┌──

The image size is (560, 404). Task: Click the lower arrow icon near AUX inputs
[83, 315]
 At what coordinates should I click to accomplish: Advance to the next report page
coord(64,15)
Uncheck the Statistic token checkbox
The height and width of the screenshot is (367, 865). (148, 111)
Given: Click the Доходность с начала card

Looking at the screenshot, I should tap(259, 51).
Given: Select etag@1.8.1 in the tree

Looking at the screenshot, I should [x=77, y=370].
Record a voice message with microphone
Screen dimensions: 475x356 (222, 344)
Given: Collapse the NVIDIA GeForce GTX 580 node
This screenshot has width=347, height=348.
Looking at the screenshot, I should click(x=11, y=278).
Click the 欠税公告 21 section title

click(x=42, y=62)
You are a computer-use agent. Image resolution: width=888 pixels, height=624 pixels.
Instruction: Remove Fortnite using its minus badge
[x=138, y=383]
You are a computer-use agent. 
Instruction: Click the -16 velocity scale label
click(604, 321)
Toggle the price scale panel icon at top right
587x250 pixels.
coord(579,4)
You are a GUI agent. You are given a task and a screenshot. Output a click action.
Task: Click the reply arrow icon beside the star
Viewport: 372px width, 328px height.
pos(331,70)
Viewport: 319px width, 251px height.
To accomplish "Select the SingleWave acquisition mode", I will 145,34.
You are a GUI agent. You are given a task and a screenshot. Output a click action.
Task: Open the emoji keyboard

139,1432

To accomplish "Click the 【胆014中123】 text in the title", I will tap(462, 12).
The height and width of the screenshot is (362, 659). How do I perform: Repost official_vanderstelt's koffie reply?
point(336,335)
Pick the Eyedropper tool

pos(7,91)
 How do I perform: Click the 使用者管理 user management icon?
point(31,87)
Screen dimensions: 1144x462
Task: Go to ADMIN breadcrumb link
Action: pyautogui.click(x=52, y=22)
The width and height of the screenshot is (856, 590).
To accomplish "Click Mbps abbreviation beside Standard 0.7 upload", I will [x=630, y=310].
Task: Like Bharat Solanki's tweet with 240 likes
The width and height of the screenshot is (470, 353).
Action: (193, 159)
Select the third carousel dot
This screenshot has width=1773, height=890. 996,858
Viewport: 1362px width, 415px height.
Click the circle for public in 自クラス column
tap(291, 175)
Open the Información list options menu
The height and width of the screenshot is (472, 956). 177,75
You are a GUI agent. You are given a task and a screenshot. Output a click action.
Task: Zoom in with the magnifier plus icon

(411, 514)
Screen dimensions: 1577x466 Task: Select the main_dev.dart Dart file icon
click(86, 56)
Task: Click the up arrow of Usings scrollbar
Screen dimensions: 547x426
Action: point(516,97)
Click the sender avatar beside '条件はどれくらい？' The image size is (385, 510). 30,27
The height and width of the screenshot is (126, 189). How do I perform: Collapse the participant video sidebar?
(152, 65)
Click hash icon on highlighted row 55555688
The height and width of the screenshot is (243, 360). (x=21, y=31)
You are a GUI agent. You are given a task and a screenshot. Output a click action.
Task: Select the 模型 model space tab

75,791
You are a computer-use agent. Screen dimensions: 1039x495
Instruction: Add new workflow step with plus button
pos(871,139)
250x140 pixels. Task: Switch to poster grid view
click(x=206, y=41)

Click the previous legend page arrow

└──

Directions for this task: Using the listing above, report each line that mentions the word "beside".

Exercise answer:
Task: Click the reply arrow icon beside the star
To accomplish "Click Mbps abbreviation beside Standard 0.7 upload", I will [x=630, y=310].
Click the sender avatar beside '条件はどれくらい？' The image size is (385, 510). 30,27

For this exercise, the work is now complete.